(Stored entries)
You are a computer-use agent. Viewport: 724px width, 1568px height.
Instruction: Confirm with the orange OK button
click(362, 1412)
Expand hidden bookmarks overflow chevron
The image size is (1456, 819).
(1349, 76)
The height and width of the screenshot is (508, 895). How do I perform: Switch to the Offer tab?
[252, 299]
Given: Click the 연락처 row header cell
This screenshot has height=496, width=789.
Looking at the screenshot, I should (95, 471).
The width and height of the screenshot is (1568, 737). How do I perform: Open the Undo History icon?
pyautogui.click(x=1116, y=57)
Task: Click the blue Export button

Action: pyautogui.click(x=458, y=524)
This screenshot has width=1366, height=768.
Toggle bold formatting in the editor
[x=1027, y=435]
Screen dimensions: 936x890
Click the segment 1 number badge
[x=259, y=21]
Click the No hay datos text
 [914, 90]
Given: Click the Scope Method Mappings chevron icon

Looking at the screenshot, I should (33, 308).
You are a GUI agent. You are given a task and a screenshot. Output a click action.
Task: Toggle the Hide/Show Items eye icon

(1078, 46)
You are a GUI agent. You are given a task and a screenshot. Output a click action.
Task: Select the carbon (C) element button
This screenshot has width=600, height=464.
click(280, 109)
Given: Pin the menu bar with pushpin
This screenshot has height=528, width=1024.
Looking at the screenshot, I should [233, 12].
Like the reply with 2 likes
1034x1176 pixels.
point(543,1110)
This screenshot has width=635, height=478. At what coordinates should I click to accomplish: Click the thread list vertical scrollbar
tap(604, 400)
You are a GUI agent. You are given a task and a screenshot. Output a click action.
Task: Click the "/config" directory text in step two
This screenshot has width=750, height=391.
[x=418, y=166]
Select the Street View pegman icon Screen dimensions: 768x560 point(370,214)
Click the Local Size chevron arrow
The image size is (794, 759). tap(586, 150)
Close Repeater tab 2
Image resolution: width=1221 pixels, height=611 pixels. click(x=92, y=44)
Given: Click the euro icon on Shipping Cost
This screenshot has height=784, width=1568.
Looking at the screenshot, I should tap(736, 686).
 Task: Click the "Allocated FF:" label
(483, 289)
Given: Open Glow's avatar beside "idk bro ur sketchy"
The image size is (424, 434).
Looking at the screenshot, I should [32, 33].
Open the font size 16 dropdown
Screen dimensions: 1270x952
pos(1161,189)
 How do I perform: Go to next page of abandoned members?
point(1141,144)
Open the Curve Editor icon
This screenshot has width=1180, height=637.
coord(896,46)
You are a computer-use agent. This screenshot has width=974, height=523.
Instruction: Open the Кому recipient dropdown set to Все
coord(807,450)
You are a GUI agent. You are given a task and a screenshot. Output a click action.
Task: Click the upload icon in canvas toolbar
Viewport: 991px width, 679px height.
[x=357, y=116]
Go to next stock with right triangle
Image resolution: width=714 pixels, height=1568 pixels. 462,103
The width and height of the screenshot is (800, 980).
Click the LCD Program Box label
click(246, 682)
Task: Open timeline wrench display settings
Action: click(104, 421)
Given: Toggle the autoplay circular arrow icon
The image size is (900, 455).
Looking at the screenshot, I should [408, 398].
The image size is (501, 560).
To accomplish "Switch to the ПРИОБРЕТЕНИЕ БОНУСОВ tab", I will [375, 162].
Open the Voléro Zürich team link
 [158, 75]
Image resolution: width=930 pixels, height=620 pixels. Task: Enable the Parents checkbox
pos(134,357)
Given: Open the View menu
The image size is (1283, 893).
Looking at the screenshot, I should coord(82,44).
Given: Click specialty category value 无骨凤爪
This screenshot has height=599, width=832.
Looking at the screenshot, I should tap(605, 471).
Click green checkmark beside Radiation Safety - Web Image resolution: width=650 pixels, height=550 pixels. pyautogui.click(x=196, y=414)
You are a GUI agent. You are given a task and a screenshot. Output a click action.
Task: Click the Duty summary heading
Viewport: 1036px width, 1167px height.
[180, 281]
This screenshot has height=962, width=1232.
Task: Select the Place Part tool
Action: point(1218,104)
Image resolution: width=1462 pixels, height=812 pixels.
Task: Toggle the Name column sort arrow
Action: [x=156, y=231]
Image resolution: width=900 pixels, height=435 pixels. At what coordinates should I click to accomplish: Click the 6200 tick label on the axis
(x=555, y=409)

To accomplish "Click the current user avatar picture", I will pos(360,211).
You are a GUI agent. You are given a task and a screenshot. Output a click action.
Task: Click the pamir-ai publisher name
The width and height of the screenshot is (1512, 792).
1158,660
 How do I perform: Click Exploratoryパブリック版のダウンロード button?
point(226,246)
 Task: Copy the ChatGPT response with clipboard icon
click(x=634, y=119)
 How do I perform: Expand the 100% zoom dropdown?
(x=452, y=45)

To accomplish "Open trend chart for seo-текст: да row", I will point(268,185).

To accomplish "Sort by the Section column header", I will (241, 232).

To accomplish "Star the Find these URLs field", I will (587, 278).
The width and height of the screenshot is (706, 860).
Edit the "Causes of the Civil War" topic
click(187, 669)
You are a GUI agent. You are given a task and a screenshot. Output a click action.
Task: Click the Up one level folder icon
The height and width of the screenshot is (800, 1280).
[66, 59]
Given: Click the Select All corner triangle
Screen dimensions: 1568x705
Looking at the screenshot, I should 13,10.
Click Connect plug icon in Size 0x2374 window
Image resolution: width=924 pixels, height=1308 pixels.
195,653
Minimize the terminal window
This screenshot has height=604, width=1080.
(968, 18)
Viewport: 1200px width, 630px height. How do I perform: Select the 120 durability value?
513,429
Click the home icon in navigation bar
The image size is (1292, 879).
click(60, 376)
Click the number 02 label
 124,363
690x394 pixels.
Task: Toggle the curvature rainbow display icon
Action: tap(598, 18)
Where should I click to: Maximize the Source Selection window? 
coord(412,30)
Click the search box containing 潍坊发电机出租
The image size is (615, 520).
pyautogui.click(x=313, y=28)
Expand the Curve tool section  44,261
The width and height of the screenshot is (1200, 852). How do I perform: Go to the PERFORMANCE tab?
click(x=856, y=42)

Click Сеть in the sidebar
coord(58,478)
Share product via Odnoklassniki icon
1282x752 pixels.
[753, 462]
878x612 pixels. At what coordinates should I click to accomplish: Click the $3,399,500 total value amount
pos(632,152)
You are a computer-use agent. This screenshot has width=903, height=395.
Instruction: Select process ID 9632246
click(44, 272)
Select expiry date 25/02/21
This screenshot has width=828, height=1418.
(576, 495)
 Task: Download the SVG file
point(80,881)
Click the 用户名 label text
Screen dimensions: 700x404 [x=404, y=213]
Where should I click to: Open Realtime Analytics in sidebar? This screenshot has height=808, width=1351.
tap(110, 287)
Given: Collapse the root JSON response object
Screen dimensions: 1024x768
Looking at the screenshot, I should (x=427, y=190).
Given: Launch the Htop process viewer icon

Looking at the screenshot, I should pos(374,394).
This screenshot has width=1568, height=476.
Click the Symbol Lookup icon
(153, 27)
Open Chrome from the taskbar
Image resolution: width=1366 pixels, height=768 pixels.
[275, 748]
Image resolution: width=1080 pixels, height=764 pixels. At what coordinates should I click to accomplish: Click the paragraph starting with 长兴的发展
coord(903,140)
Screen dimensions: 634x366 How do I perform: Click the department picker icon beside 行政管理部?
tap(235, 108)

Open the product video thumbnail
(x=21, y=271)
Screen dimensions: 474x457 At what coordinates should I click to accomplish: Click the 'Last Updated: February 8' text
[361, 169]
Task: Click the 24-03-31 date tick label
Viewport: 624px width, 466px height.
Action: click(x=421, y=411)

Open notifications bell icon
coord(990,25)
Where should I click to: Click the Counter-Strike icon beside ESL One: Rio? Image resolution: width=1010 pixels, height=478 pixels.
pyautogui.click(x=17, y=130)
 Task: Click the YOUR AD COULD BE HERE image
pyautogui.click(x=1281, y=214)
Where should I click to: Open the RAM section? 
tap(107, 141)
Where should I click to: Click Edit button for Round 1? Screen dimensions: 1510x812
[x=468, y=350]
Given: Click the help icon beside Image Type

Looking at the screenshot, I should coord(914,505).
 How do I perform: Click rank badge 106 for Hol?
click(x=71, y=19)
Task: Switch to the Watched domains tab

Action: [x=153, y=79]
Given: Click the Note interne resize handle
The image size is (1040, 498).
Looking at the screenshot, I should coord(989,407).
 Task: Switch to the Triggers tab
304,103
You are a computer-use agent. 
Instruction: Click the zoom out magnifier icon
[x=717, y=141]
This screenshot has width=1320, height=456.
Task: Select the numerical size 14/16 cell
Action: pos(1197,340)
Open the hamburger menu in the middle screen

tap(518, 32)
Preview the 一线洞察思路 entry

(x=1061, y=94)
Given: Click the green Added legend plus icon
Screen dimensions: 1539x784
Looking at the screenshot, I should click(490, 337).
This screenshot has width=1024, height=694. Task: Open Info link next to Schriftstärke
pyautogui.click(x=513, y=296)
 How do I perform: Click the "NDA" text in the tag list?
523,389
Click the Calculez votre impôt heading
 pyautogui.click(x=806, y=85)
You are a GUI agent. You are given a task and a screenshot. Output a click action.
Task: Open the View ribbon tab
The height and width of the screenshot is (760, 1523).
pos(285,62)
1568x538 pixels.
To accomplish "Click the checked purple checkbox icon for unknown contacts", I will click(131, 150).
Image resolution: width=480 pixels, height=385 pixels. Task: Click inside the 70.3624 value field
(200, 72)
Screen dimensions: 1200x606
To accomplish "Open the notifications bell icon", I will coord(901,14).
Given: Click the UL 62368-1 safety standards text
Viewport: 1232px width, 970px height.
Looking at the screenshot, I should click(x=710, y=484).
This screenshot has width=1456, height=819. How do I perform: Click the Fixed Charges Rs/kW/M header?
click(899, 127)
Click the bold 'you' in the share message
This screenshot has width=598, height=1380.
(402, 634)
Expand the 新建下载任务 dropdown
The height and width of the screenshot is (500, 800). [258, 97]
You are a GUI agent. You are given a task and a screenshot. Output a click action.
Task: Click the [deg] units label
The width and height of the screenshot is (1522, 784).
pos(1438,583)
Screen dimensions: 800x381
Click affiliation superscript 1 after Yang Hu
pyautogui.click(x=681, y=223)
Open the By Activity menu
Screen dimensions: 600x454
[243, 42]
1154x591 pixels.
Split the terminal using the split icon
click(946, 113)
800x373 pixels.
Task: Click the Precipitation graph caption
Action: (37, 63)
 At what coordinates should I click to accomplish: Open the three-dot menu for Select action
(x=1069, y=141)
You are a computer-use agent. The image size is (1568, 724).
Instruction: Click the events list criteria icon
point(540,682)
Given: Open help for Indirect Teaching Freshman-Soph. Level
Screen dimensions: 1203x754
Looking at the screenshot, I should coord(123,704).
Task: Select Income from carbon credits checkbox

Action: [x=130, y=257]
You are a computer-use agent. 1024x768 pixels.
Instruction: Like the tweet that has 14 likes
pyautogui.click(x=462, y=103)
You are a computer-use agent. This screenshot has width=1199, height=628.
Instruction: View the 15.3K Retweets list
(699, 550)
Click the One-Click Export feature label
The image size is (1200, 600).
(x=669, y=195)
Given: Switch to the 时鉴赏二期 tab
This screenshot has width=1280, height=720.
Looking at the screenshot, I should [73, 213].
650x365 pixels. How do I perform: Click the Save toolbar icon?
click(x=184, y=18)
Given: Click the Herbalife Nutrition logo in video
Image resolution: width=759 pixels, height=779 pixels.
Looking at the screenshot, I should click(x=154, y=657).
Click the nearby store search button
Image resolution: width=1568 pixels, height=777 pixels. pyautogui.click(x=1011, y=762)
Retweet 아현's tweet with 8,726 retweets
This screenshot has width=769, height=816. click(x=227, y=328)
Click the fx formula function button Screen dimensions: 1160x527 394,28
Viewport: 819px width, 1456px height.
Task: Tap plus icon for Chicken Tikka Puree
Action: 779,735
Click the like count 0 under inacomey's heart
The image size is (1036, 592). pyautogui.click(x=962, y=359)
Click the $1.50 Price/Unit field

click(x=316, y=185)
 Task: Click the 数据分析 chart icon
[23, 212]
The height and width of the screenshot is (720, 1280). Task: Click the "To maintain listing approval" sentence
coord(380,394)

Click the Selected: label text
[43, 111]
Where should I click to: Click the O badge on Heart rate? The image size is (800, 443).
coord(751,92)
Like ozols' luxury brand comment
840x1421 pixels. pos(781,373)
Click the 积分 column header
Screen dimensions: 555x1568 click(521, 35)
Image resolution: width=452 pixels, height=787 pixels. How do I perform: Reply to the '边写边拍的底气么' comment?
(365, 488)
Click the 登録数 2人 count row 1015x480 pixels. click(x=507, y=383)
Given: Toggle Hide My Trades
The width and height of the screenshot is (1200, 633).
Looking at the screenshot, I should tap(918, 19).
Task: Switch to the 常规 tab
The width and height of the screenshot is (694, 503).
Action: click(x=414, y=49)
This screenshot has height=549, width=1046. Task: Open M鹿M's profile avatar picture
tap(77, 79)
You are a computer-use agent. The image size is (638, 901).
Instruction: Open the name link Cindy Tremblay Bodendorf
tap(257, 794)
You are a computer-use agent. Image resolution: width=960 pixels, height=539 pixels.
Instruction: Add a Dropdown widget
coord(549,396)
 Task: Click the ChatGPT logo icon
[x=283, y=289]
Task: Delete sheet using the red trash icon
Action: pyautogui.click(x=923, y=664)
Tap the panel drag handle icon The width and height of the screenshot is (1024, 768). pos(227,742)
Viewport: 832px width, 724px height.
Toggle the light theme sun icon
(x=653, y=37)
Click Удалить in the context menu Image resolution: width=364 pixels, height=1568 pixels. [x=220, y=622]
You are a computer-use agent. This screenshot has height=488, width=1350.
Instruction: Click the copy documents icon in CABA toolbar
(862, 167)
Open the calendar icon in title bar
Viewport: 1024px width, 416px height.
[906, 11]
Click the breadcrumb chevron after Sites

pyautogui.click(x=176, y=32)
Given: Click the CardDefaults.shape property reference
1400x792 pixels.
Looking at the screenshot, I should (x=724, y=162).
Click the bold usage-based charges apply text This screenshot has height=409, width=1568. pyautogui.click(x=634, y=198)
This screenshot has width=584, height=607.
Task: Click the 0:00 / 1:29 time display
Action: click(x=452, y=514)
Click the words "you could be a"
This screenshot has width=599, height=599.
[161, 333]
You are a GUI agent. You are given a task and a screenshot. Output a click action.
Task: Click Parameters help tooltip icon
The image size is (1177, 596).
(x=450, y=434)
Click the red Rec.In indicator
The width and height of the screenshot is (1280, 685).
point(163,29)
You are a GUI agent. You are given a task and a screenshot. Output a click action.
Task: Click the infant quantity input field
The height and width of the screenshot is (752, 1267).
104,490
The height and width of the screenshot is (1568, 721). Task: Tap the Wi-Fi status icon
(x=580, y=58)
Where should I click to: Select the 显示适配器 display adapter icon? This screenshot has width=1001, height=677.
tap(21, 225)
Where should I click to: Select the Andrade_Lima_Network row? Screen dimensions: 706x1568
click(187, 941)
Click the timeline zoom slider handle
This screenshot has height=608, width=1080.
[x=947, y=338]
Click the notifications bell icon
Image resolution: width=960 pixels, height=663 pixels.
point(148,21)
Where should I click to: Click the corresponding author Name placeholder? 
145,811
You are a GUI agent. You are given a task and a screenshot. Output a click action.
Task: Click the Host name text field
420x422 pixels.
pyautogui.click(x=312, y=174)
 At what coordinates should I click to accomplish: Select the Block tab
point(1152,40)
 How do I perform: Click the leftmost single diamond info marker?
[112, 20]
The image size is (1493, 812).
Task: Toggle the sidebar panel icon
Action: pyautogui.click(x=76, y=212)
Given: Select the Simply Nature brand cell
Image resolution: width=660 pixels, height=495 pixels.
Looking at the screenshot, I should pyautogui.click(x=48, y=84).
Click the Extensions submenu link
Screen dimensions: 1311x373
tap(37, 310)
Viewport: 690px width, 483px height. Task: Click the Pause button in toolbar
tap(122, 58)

**Exercise goal**: Count, in the records above, the lines that include "green", and give the number with nothing added.

**Response for this exercise**: 2